Cello Concerto in B minor, Op.104
Concerto for cello and wind instruments
Jacqueline du Pré (cello)
Royal Liverpool Philharmonic Orchestra
Sir Charles Groves
Michael Krein Orchestra
Dvořák recorded in the Royal Albert Hall, London on 25 July 1969; Ibert recorded at BBC Studios, London on 12 February 1962
Reviewed by: Douglas Cooksey
Reviewed: December 2004
CD No: BBC LEGENDS
Duration: 55 minutes
A mere 55 minutes, maybe, but something precious cannot be measured by time alone. Jacqueline du Pré’s 1965 recording of Elgar’s Concerto with Barbirolli has never been out of the catalogue or the best-seller list. However, her studio recording of the Dvořák, with Barenboim, is not entirely satisfactory, and there’s also an interesting account with Celibidache, which both DG and Warner have issued. Now only a couple of months after issuing a live Dvořák with Pierre Fournier and Colin Davis (BBCL 4149-2), BBC Legends slip this du Pré version out, too.
Playing at the Proms, Dvořák’s Concerto really catches du Pré on the wing. She could be an erratic artist. On this occasion, however, with the sympathetic collaboration of Sir Charles Groves, an underrated conductor in some quarters, this is a special performance; the Royal Liverpool Philharmonic plays with genuine warmth and naturalness. Equally importantly, the recorded balance between soloist and orchestra is appreciably judged.
As with Piatigorsky and Rostropovich, du Pré’s Dvořák is expansive, lingering quite unforgettably over passages such as the finale’s fragile second theme – where the cello muses over a clarinet descant – and extracting the last ounce from the concerto’s postlude. (By contrast, other great interpreters such as Casals and Fournier favour brisker speeds and are far more classical.)

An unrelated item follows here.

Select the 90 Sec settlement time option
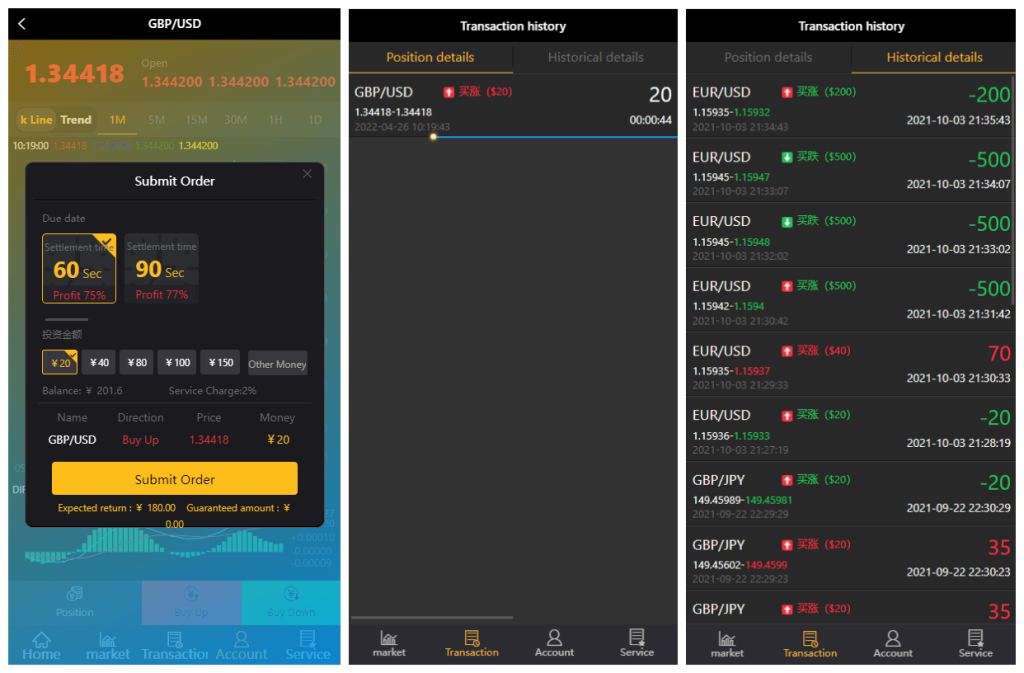1024x673 pixels. coord(161,269)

In much the same way as a great stage actor, du Pré sometimes had an extraordinary ability to spin a narrative thread, taking an audience in the palm of her hand on a collective emotional journey and compelling their attention afresh, even in the most familiar music. At the time of this performance she had been playing Dvořák’s Concerto in public for only four years; an earlier than anticipated debut, in fact, for she replaced an indisposed Leonard Rose at a London Philharmonic concert with Jascha Horenstein. This might account for the freshness and immediacy of her response, and this live performance may help explain her enduring myth to listeners who never heard her in the flesh.
The compact elegance of Ibert’s Concerto is an agreeable bonus, excellently performed, music that du Pré never recorded commercially.
Perceptive programme notes from Tully Potter complete an indispensable release.